Segment Start: Extracted data

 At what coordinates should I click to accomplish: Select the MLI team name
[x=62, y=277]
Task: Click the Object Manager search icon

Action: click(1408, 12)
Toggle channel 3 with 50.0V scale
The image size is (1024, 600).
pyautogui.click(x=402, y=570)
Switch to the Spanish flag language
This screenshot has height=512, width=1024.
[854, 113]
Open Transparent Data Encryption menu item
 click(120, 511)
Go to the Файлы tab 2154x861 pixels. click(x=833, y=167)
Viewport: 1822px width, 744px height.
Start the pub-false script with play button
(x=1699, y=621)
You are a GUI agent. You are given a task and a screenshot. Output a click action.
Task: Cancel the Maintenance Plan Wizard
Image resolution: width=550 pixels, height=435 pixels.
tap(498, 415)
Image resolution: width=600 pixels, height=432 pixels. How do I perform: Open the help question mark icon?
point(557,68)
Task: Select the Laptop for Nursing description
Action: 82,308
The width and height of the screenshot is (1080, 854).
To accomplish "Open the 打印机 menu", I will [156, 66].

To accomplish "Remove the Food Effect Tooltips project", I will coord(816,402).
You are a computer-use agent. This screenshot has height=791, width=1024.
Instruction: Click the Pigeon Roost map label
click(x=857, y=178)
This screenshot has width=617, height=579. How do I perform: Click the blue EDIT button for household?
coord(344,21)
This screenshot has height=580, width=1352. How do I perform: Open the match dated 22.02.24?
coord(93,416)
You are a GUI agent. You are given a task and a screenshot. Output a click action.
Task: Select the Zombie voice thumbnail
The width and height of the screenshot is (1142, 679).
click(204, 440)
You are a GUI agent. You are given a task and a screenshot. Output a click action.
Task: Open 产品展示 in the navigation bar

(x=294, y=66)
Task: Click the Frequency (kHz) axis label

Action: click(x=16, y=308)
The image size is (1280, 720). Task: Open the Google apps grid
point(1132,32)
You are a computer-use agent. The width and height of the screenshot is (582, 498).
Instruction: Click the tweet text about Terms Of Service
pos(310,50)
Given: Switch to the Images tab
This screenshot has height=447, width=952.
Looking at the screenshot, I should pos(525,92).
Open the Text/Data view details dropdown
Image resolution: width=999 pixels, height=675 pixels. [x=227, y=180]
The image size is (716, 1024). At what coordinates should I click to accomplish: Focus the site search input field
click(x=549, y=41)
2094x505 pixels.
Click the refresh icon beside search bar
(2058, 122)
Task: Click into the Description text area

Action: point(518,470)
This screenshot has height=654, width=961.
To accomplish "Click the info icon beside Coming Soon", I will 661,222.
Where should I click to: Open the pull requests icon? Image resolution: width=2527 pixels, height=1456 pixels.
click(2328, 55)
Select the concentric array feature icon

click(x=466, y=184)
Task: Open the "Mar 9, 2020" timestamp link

Segment End: Extracted data

Exactly and only the lines from the line containing "2094x505 pixels." through the last line of the entries should be copied, both ends included.

» **Result**:
2094x505 pixels.
Click the refresh icon beside search bar
(2058, 122)
Task: Click into the Description text area

Action: point(518,470)
This screenshot has height=654, width=961.
To accomplish "Click the info icon beside Coming Soon", I will 661,222.
Where should I click to: Open the pull requests icon? Image resolution: width=2527 pixels, height=1456 pixels.
click(2328, 55)
Select the concentric array feature icon

click(x=466, y=184)
Task: Open the "Mar 9, 2020" timestamp link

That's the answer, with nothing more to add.